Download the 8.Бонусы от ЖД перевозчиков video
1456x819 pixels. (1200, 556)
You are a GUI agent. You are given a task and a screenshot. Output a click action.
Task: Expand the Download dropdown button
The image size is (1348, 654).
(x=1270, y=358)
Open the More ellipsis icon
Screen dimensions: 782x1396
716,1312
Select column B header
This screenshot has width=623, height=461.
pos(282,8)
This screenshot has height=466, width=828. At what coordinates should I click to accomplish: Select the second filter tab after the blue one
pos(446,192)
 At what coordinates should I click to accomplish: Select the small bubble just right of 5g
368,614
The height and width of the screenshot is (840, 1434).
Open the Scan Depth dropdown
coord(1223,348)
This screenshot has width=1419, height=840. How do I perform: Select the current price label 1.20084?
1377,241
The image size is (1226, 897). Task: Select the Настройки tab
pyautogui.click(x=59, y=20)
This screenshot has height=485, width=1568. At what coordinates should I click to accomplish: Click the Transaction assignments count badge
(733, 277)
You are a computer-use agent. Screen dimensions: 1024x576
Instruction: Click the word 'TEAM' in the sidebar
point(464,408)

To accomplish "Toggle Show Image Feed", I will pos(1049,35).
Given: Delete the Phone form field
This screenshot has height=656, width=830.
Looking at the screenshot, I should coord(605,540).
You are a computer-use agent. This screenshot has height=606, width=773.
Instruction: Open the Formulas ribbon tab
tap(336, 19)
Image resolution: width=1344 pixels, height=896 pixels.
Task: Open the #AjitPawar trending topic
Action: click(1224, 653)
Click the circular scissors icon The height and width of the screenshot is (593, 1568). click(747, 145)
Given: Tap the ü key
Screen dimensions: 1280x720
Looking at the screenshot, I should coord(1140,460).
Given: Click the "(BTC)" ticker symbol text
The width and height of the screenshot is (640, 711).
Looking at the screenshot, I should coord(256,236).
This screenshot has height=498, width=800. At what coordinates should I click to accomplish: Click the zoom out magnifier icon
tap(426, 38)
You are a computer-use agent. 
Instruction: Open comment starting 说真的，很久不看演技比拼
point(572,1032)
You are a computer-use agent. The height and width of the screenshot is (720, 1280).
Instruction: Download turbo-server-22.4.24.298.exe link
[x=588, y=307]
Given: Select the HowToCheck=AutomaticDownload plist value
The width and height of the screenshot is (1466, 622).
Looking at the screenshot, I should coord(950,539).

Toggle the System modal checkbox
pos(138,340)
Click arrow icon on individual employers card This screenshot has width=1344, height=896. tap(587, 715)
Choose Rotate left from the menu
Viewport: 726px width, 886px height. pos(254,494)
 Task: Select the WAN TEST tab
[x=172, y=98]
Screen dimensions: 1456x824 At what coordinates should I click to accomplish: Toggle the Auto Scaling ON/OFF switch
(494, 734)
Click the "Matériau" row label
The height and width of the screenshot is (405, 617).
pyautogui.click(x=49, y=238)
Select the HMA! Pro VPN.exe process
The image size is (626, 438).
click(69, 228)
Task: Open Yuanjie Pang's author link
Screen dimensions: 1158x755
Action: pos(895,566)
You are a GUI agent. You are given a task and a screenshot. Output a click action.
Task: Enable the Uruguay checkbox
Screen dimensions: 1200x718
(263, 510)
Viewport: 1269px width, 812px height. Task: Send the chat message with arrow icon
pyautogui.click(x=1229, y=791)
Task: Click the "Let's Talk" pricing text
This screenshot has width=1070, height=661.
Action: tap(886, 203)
__________
## EXERCISE DETAILS
Restate all entries above verbatim.

## RESPONSE TO THE EXERCISE
Download the 8.Бонусы от ЖД перевозчиков video
1456x819 pixels. (1200, 556)
You are a GUI agent. You are given a task and a screenshot. Output a click action.
Task: Expand the Download dropdown button
The image size is (1348, 654).
(x=1270, y=358)
Open the More ellipsis icon
Screen dimensions: 782x1396
716,1312
Select column B header
This screenshot has width=623, height=461.
pos(282,8)
This screenshot has height=466, width=828. At what coordinates should I click to accomplish: Select the second filter tab after the blue one
pos(446,192)
 At what coordinates should I click to accomplish: Select the small bubble just right of 5g
368,614
The height and width of the screenshot is (840, 1434).
Open the Scan Depth dropdown
coord(1223,348)
This screenshot has width=1419, height=840. How do I perform: Select the current price label 1.20084?
1377,241
The image size is (1226, 897). Task: Select the Настройки tab
pyautogui.click(x=59, y=20)
This screenshot has height=485, width=1568. At what coordinates should I click to accomplish: Click the Transaction assignments count badge
(733, 277)
You are a computer-use agent. Screen dimensions: 1024x576
Instruction: Click the word 'TEAM' in the sidebar
point(464,408)

To accomplish "Toggle Show Image Feed", I will pos(1049,35).
Given: Delete the Phone form field
This screenshot has height=656, width=830.
Looking at the screenshot, I should coord(605,540).
You are a computer-use agent. This screenshot has height=606, width=773.
Instruction: Open the Formulas ribbon tab
tap(336, 19)
Image resolution: width=1344 pixels, height=896 pixels.
Task: Open the #AjitPawar trending topic
Action: click(1224, 653)
Click the circular scissors icon The height and width of the screenshot is (593, 1568). click(747, 145)
Given: Tap the ü key
Screen dimensions: 1280x720
Looking at the screenshot, I should coord(1140,460).
Given: Click the "(BTC)" ticker symbol text
The width and height of the screenshot is (640, 711).
Looking at the screenshot, I should coord(256,236).
This screenshot has height=498, width=800. At what coordinates should I click to accomplish: Click the zoom out magnifier icon
tap(426, 38)
You are a computer-use agent. 
Instruction: Open comment starting 说真的，很久不看演技比拼
point(572,1032)
You are a computer-use agent. The height and width of the screenshot is (720, 1280).
Instruction: Download turbo-server-22.4.24.298.exe link
[x=588, y=307]
Given: Select the HowToCheck=AutomaticDownload plist value
The width and height of the screenshot is (1466, 622).
Looking at the screenshot, I should coord(950,539).

Toggle the System modal checkbox
pos(138,340)
Click arrow icon on individual employers card This screenshot has width=1344, height=896. tap(587, 715)
Choose Rotate left from the menu
Viewport: 726px width, 886px height. pos(254,494)
 Task: Select the WAN TEST tab
[x=172, y=98]
Screen dimensions: 1456x824 At what coordinates should I click to accomplish: Toggle the Auto Scaling ON/OFF switch
(494, 734)
Click the "Matériau" row label
The height and width of the screenshot is (405, 617).
pyautogui.click(x=49, y=238)
Select the HMA! Pro VPN.exe process
The image size is (626, 438).
click(69, 228)
Task: Open Yuanjie Pang's author link
Screen dimensions: 1158x755
Action: pos(895,566)
You are a GUI agent. You are given a task and a screenshot. Output a click action.
Task: Enable the Uruguay checkbox
Screen dimensions: 1200x718
(263, 510)
Viewport: 1269px width, 812px height. Task: Send the chat message with arrow icon
pyautogui.click(x=1229, y=791)
Task: Click the "Let's Talk" pricing text
This screenshot has width=1070, height=661.
Action: tap(886, 203)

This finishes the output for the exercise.